As a candidate, Obama promised to bridge the bipartisan divide and fix the dysfunction that gripped Washington. "On this day, we gather because we have chosen hope over fear, unity of purpose over conflict and discord," Obama said in his first inaugural address, although the real reason for the gathering was that the American people had chosen him over Sen. John McCain. "On this day, we come to proclaim an end to the petty grievances and false promises, the recriminations and worn-out dogmas that for far too long have strangled our politics. We remain a young nation. But in the words of Scripture, the time has come to set aside childish thing." Obama showed that he, too, could be petty, that some of the promises he made — "If you like your doctor, you can keep your doctor!" — would turn out to be false, and he seemed ignorant of the fact that that very night, a roomful of Republican adults were planning their opposition. He promised too much and consistently underestimated the entrenched and powerful interests ranged against him.

Politics is about the admixture of ideals, relationships and power, and Obama seemed incapable of sorting out the mix. He inherited an economic catastrophe, but he blinked when he had the chance to seriously remake the financial sector, adopting instead the neo-liberal economics that were so deeply implicated in the crisis in the first place. He had the opportunity to fundamentally restructure the financial sector, as Franklin Roosevelt restructured the capitalism of his day, and he could have started by prosecuting the executives of major banks who had violated several laws. Instead, he bet on Wall Street, not Main Street, and allowed the rebuilding of the banks to be undertaken by the same people who had wrecked it in the first place.

Obama pushed for universal health care, but because of his hoping to somehow bring some Republicans on board, the final law was a regulatory maze and a political nightmare. Its failure to include a public option was a critical deficit both politically and as public policy. I do not undervalue the achievement of the Affordable Care Act, something previous presidents had sought and failed to achieve. It has begun to help needy fellow citizens. But once it passed, he failed to continually sell it, leaving it to its opponents to characterize it. "Good policy is good politics" was the Obama mantra, but the policy was complicated and the politics turned disastrous: He never really recovered the political initiative after the 2010 midterm elections.

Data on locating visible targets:

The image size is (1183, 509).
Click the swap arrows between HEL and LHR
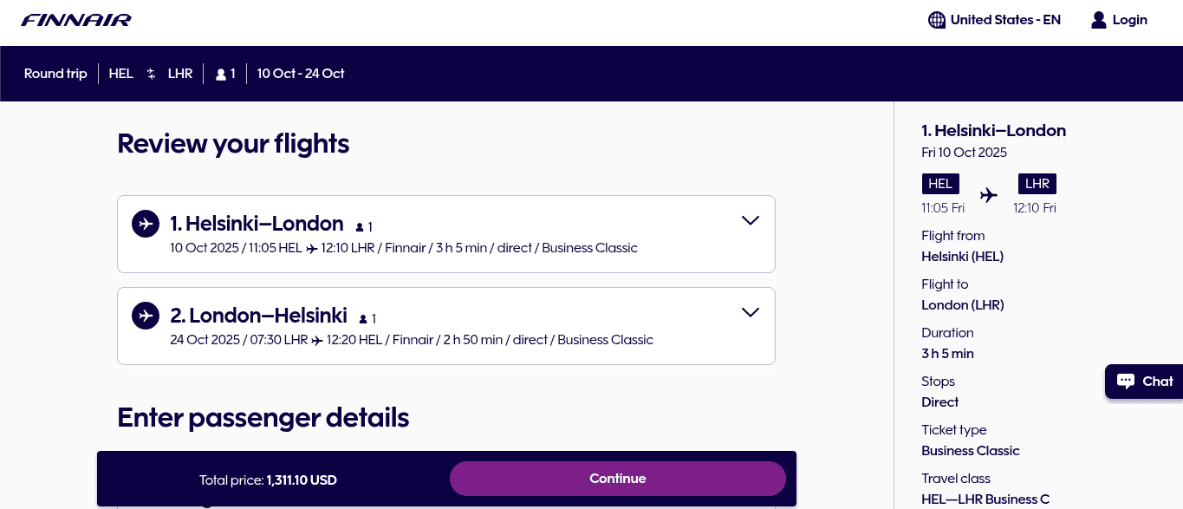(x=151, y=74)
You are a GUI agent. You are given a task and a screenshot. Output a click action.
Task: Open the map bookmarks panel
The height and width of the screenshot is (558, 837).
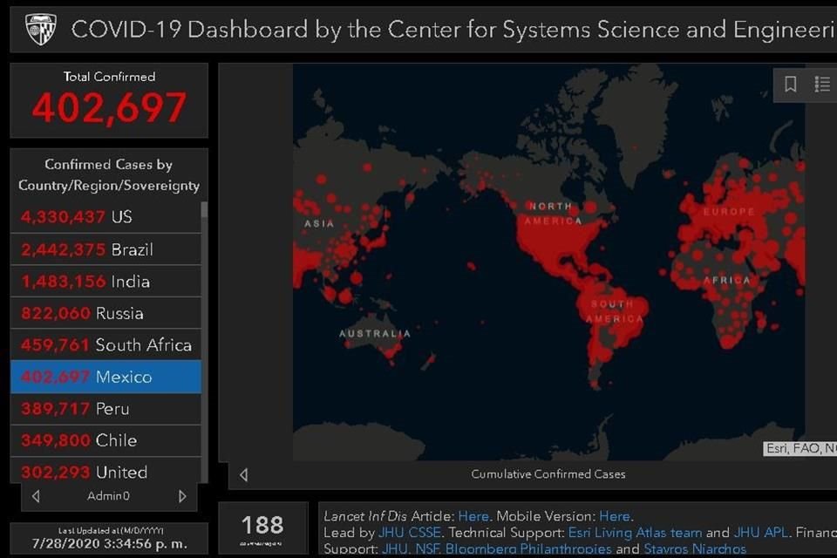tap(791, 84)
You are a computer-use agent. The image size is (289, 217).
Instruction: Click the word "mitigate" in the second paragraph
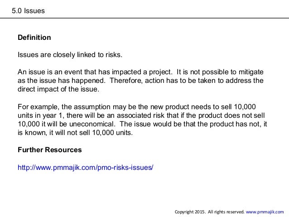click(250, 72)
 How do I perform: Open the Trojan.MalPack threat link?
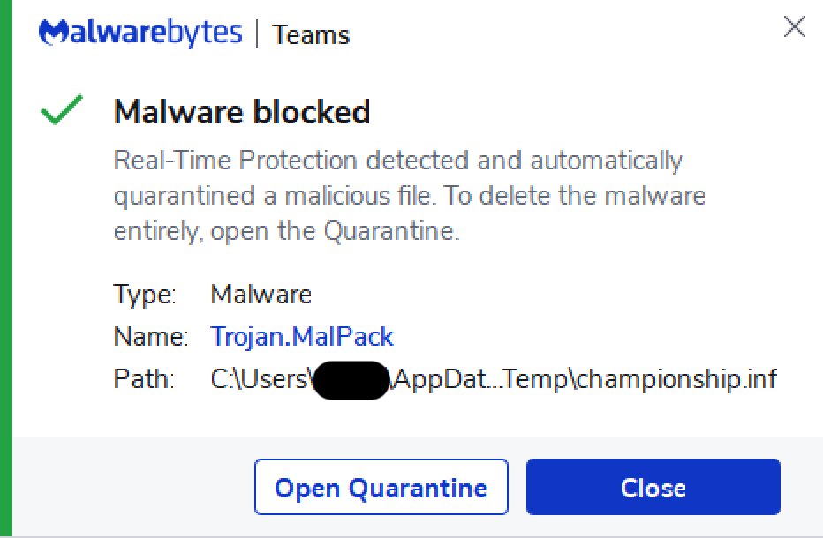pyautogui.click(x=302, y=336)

Stated goal A:
According to the commentary on Obama's presidency, what did the final health care law fail to include?
Stated goal B:
Render this sentence from the commentary on Obama's presidency in Spanish: "Politics is about the admixture of ideals, relationships and power, and Obama seemed incapable of sorting out the mix."
Stated goal C:
Carry on the commentary on Obama's presidency, picking up after its last sentence.
The listing has no connection to the text.

Exercise output A:
A public option.

Exercise output B:
La política consiste en la mezcla de ideales, relaciones y poder, y Obama parecía incapaz de desentrañar esa mezcla.

Exercise output C:
He never took the time to schmooze with members of Congress, that collection of large but fragile egos that had the power to make or break his presidency. It wasn't just the lack of face time with the president. Obama kept his campaign organization going after the election in 2008 and left the Democratic National Committee to fend for itself. His go-it-alone approach showed his utter lack of a desire to build relationships within his own party: The Democrats on Capitol Hill came to dislike him as much as the Republicans. I sympathize with the president. There are few things less pleasant than having to massage fragile egos, large or small, but it goes with the job he sought. Obama promised a political revolution, but he presided over an unprecedented decline of Democratic Party influence at the federal and state level. A president without a strong party behind him is a lonely, and ultimately far less successful, politician than he would otherwise be.

President Obama did nothing to remake the Democratic Party as more than a collection of interest groups. The theme of change was ceded to the other side by his election, and he never replaced it with anything credible and majoritarian. Most Americans who are struggling in an economy upended by globalization did not think that guaranteeing transgender kids the right to use the bathroom of their choice warranted so much attention from their president and the attorney general. In his second term, his politics became less and less focused on issues that mattered to middle America, and we have all witnessed the result. In his mind, he was the philosopher-king who knew best, summed up in the obnoxious phrase about being "on the right side of history." His focus became almost entirely Upper West Side, and certainly Valerie Jarrett wasn't going to tell him any differently. The influence of the pro-choice lobby and the LGBT-lobby was extraordinary: Planned Parenthood got a veto, while the AFL-CIO was kicked to the curb by the man who had promised to walk picket lines as president.

It was telling that Obama referred to members of the Cabinet as "my attorney general" and "my secretary of state." The two titles are, respectively, the Secretary of State of the United States and the Attorney General of the United States. By placing the first person pronoun before their titles, he betrayed a sense of governance that a former constitutional law professor should have known was misplaced. It fed the perception of him as aloof and extending his executive power beyond its proper limits, two perceptions that are politically lethal.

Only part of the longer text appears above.